Sepsis and acute respiratory distress syndrome (ARDS) are two heterogenous acute illnesses where numerous RCTs have indeterminate results. We present a narrative review on the recent developments in enriching patient populations for future sepsis and ARDS trials.

RECENT FINDINGS

Many researchers are actively pursuing enrichment strategies to reduce heterogeneity to increase the sensitivity of future trials. Enrichment refers to the use of measurable patient characteristics, known before randomisation, to refine trial populations.

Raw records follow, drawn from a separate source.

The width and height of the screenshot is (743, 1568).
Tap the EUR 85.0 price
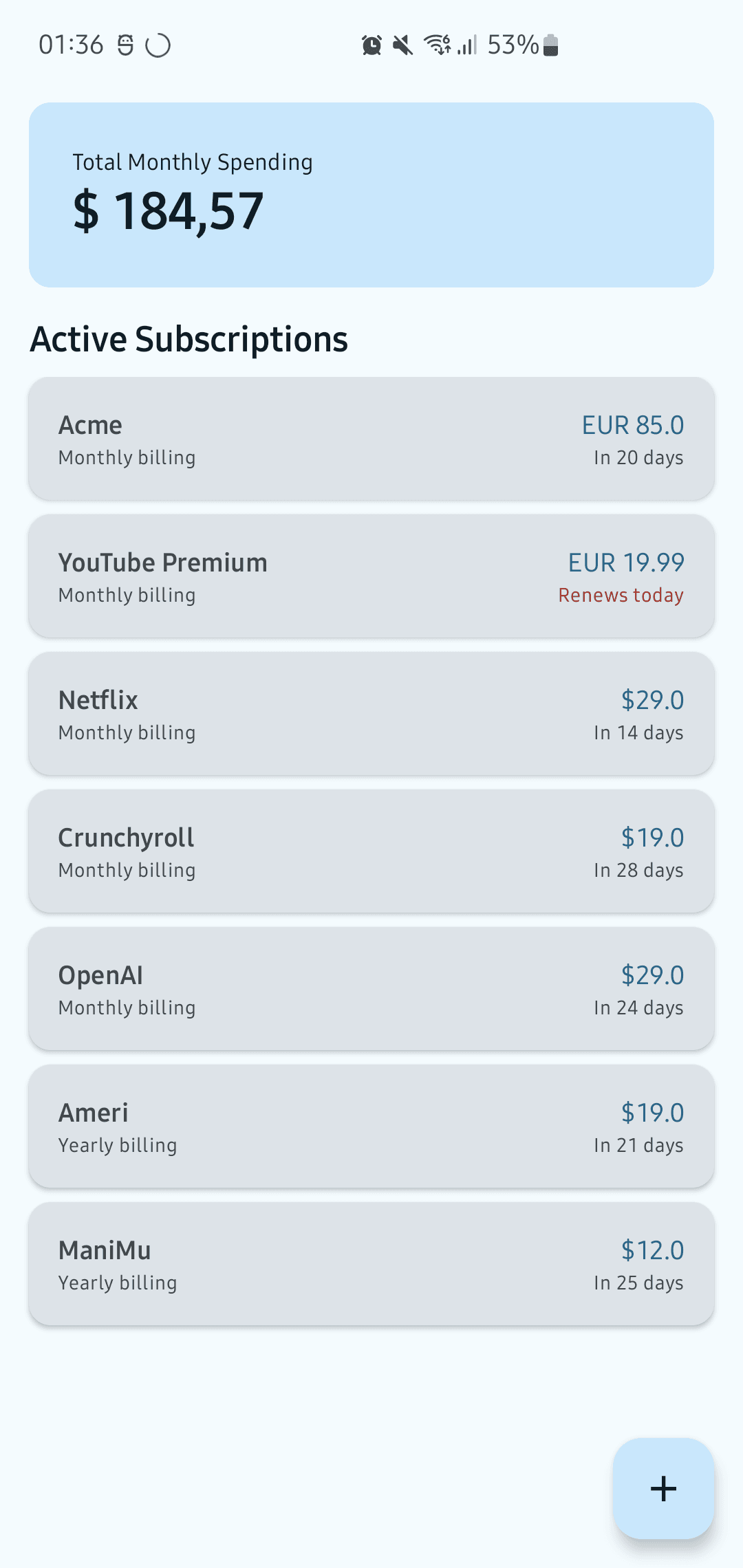pos(633,425)
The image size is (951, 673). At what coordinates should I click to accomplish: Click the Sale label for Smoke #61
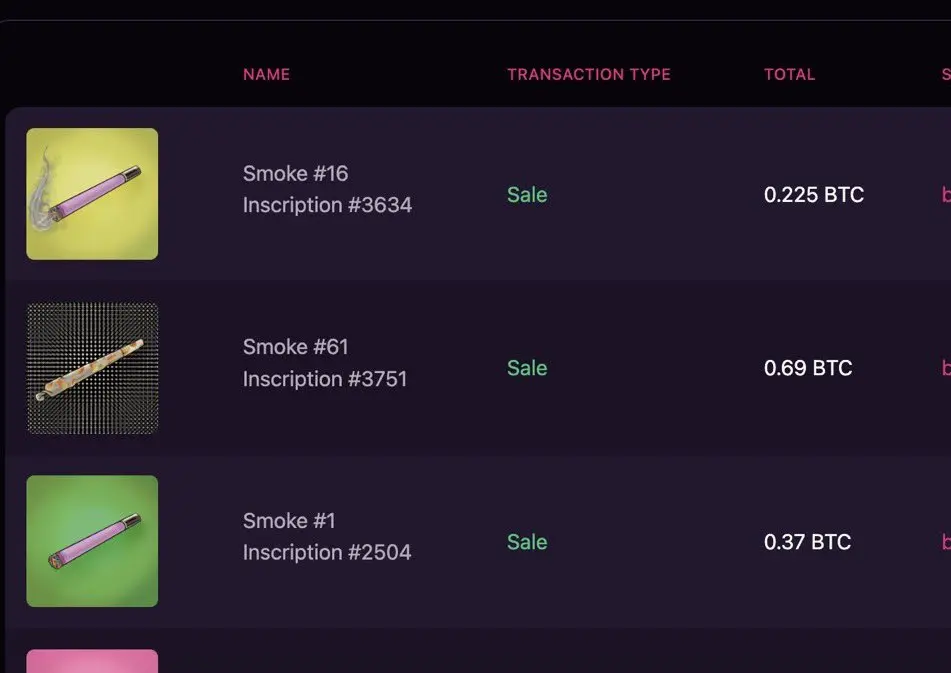pyautogui.click(x=527, y=368)
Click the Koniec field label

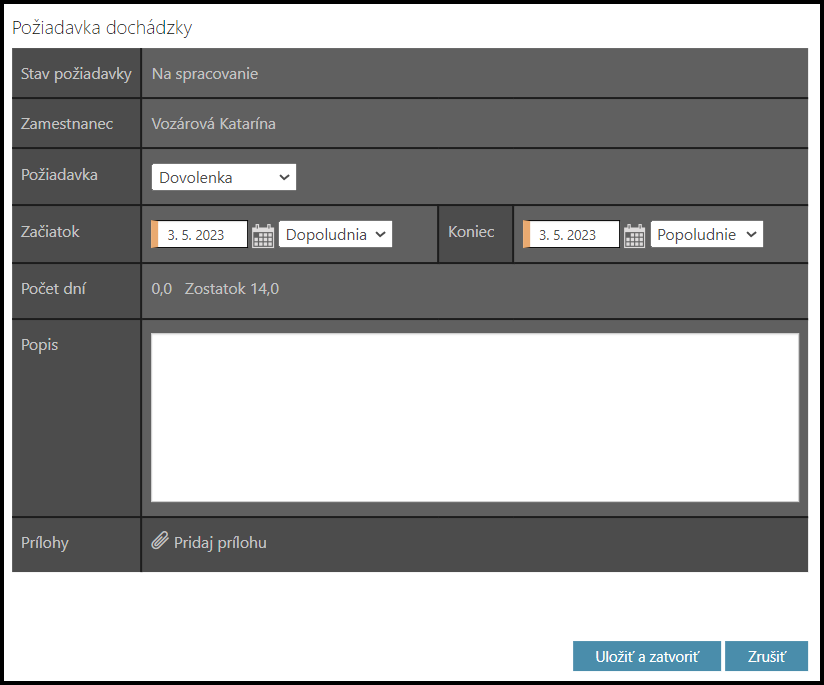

Biomarkers could increase the diagnostic certainty of sepsis, whereas chest radiology training to enhance reliability of interpretation and stabilisation period of mechanical ventilation have been considered to increase the diagnostic certainty of ARDS. Clinical and biomarker data analyses identifies four to six sepsis clinical phenotypes and two ARDS clinical phenotypes. Similarly, leukocyte gene expression data identifies two to four sepsis molecular phenotypes. Use of a test-dose identifies ARDS subpopulations who are likely to benefit from higher PEEP. Early-phase trials report how a biomarker that is altered by the intervention, such as lymphocyte count for recombinant interleukin-7 therapy and higher check point inhibitor expression for anti-check point treatments in sepsis, could identify a higher treatment effect population for future trials.

SUMMARY

Enrichment reduces heterogeneity and will enhance the sensitivity of future trials. However, enrichment, even when it identifies more homogenous populations, may not be efficient to deploy in trials or clinical practice.